Storm-2949 abused Microsoft Entra ID accounts to steal Microsoft 365 and Azure data

Microsoft says a threat actor tracked as Storm-2949 turned compromised Microsoft Entra ID accounts into a wider cloud breach that hit Microsoft 365 data, Azure resources, and production environments.

The attackers did not rely on traditional malware at the start of the campaign. Instead, they used social engineering, Microsoft’s Self-Service Password Reset flow, legitimate cloud management features, Microsoft Graph API queries, and Azure control-plane operations to move through the victim environment.

The campaign shows how one compromised identity can become a cloud-wide breach when privileged accounts have broad access to Microsoft 365 files, Azure Key Vault secrets, storage accounts, SQL databases, virtual machines, and production web apps.

What Microsoft found

Microsoft Defender Security Research described Storm-2949 as a methodical threat actor focused on exfiltrating as much sensitive data as possible from high-value cloud assets.

The campaign started with targeted identity compromise and expanded into Microsoft 365 and Azure. The attackers targeted IT personnel and senior leadership, which suggests they had already identified users with useful access.
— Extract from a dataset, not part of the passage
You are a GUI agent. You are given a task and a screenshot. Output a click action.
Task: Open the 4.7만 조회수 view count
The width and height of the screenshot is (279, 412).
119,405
Once inside, Storm-2949 blended into normal administrative activity. Microsoft said the actor used legitimate cloud and Azure management features to gain control-plane and data-plane access, execute code remotely on virtual machines, and reach sensitive cloud resources.

Item	Details
Threat actor	Storm-2949
Main target	Microsoft Entra ID, Microsoft 365, and Azure environments
Initial access method	Social engineering and suspected SSPR abuse
Key services abused	Microsoft Graph API, OneDrive, SharePoint, Azure Key Vault, Azure Storage, Azure SQL, Azure VMs
Main objective	Large-scale data exfiltration from high-value cloud assets
Notable tool	ScreenConnect remote access software in later attack stages

How the attackers abused password reset

Microsoft assesses with high confidence that Storm-2949 used a technique consistent with Self-Service Password Reset abuse.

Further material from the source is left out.